Procès charbon fin : le contenu des conteneurs dévoilé
Le procès charbon fin s’est poursuivi le lundi 9 septembre 2023 au Tribunal de Grande instance de Ouagadougou. L’audience du jour a été largement consacrée au dévoilement des contenus de deux containeurs de « corps solides ». Briques réfractaires, scories, colmatés, …, les contenus dévoilés ont nourri les débats entre les différentes parties.
Ça y est. On sait maintenant un peu plus sur ce qu’il y a dans les conteneurs mises sous scellés dans le cadre du dossier dit charbon fin. Après le rendez-vous manqué lors de la dernière audience à cause d’une absence des clés, ces conteneurs ont finalement été ouverts lundi 9 octobre 2023.
Avant l’ouverture des conteneurs, d’abord quelques moments d’échanges sur la nécessité de rendre disponibles des équipements de protection pour les parties au procès. Selon les experts, pas de risque pour le reste de l’assistance. En blouses gris ou bleu, les visages barrés de masques et lunettes de protection , ce n’est pas seulement ce qu’il suffisait pour procéder au déballage des deux conteneurs, disposés tout juste près de la barre. En effet, il fallait aussi s’assurer de l’état des scellés et de cadenas apposés avec les soins d’un huissier de justice. Passée cette étape, on pouvait enfin passer les cisailles sur les scellées et sauter les verrous des conteneurs.
Dans son premier constat après l’ouverture d’un premier conteneur, l’huissier de justice qui a sorti des emballages en sachet a évoqué des « corps solides ». Le même constat a été fait par un homme désigné parmi l’assistance. Ce dernier, a dit avoir touché « des corps solides sous forme de cailloux ». Il s’est agi là de décrire l’échantillon de deux éléments prélevés du conteneur. Invité à se prêter à cet exercice, un métallurgiste représentant de la mine d’Essakane a, lui, employé des termes de « briques réfractaires » et de « scories ». Autre constat, celui du parquet, les deux éléments présentent des aspects différents.

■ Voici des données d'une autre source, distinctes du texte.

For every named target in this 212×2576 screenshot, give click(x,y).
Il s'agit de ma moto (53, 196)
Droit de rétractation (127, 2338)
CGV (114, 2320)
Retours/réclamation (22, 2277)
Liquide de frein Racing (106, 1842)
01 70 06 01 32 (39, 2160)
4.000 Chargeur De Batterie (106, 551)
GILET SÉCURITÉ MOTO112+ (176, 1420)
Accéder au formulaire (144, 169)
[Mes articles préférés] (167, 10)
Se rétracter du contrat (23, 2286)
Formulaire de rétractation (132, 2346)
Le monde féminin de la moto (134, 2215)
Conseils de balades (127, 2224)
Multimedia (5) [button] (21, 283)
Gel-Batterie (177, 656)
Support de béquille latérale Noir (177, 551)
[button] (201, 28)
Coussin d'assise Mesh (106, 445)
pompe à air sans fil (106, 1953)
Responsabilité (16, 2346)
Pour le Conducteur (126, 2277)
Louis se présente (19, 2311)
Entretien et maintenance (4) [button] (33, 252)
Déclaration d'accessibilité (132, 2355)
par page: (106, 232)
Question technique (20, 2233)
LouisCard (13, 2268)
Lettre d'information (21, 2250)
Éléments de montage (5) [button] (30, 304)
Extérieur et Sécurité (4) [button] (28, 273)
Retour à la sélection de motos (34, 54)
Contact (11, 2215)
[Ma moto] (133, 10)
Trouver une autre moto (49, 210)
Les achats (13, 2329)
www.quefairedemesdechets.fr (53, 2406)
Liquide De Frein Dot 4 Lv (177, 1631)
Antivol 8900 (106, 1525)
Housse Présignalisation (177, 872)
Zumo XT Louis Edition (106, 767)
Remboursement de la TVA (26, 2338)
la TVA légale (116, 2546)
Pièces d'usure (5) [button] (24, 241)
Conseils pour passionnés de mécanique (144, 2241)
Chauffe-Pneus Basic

Passés à la loupe, des éléments de ces corps solides qui ne ressemblent pas aux autres du charbon fin « attirent l’attention », selon les experts qui devraient pousser l’expertise. A une question du juge, Essakane, par la voix de son représentant a indiqué que dans les cargaisons de charbon fin, l’on retrouve habituellement les briques réfractaires sus-évoquées. Et pour connaitre la teneur en or de ces corps solides, il faut les broyer, foi du représentant de la mine.
Mais à quel stade du processus de traitement de l’or interviennent ces corps solides ? Le représentant d’Essakane a expliqué que ces éléments ont été récupérés en 2016 suite au dysfonctionnement d’un système d’incinération du charbon fin. Ce dysfonctionnement, suivant les explications du métallurgiste, a duré deux mois et les éléments qui en ont été récupérés ont été conservés jusqu’en 2018 avant d’être saisis par la douane.
Dans le deuxième conteneur ouvert devant la tribunal, il a été constaté deux sacs noués qui contenaient également d’autres matières solides. Il s’agit de colmatés, selon le métallurgiste d’Essakane, des scories contenant des grains d’or visibles à l’œil nu, selon les experts. Il n’a pas fallu plus que ce constat des experts pour que les différentes parties s’approchent au plus près du contenu déballé de ce deuxième conteneur pour s’en faire une idée.
Dans leurs observations, les différentes parties se sont attardées sur les composantes des corps solides exposés. Avant que le président du tribunal n’ordonne la remise sous scellés des conteneurs, la défense a notamment fait observer qu’il n’y a pas de lingots d’or sortis des conteneurs.
En rappel, cette affaire dit de charbon fin a débuté en décembre 2018 lorsque la douane a saisi des cargaisons de 32 conteneurs remplis de la matière éponyme. Il s’agissait ainsi d’empêcher une soustraction frauduleuse d’or car selon des informations, ce charbon fin aurait été enrichi de pépites du métal jaune. En clair, la teneur déclarée serait bien en deçà de la réalité, chose que conteste la société minière Essakane, l’une des 14 personnes physiques et morales poursuivies dans ce dossier. A l’audience de ce 9 octobre, les experts ont indiqué que sur les 32 conteneurs d’un total de 440 tonnes expertisées, 764 grammes d’or ont été retrouvés dans chaque tonne.
Au moment où nous quittions la salle d’audience, les débats sur le contenu des conteneurs était clos, pour faire place à la requête d’avocats de l’Etat sur la prise de mesures conservatoires contre la mine d’Essakane.